17. The display substrate according to claim 1, wherein the plurality of initialization signal lines comprises a plurality of second initialization signal lines, and the shielding pattern is coupled to a corresponding second initialization signal line; and

the sub-pixel further comprises a light-emitting element, the sub-pixel driving circuitry further comprises a second reset transistor, a first electrode of the second reset transistor is coupled to a corresponding second initialization signal line, and a second electrode of the second reset transistor is coupled to an anode of the light-emitting element.

18. The display substrate according to claim 1, further comprising a normal display region, a transition region and an under-screen camera region, wherein at least one of the normal display region, the transition region and the under-screen camera region comprises the sub-pixels.
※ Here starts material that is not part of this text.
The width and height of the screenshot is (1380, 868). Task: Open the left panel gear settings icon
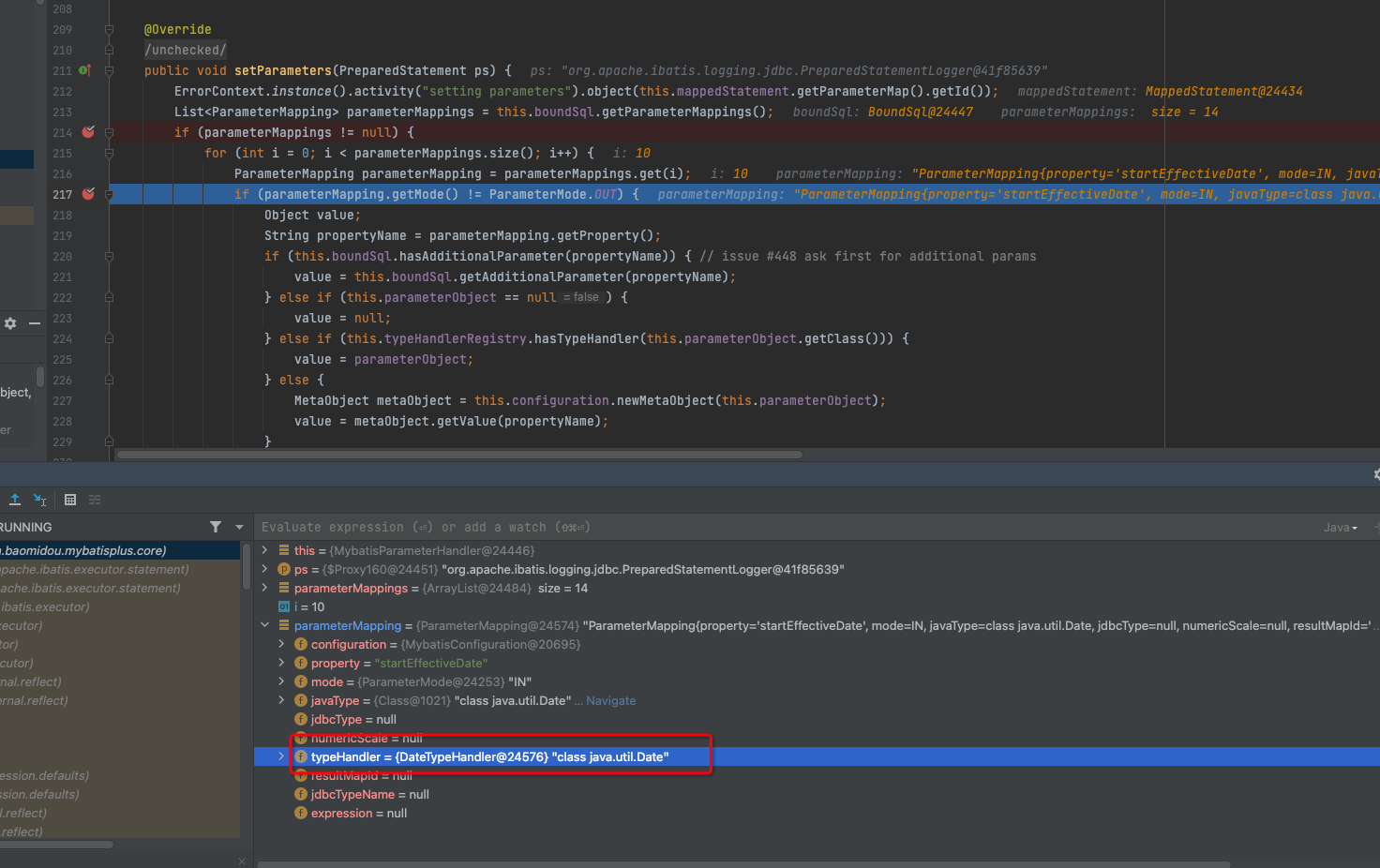coord(10,323)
19. The display substrate according to claim 1, further comprising a plurality of data lines, a plurality of gate lines, a plurality of light-emission control lines and a plurality of power source lines, wherein the sub-pixel driving circuitry further comprises a storage capacitor, a data write-in transistor, a power source control transistor and a light-emission control transistor;

a gate electrode of the data write-in transistor is coupled to a corresponding gate line, a first electrode of the data write-in transistor is coupled to a corresponding data line, and a second electrode of the data write-in transistor is coupled to a first electrode of the driving transistor;

a gate electrode of the power source control transistor is coupled to a corresponding light-emission control signal line, a first electrode of the power source control transistor is coupled to a power source line, and a second electrode of the power source control transistor is coupled to the first electrode of the driving transistor;

a gate electrode of the light-emission control transistor is coupled to a corresponding light-emission control signal line, a first electrode of the light-emission control transistor is coupled to the second electrode of the driving transistor, and a second electrode of the light-emission control transistor is coupled to the light-emitting element in the sub-pixel; and

a first plate of the storage capacitor is coupled to the gate electrode of the driving transistor, and a second plate of the storage capacitor is coupled to a corresponding power source line.

20. A display device, comprising the display substrate according to claim 1.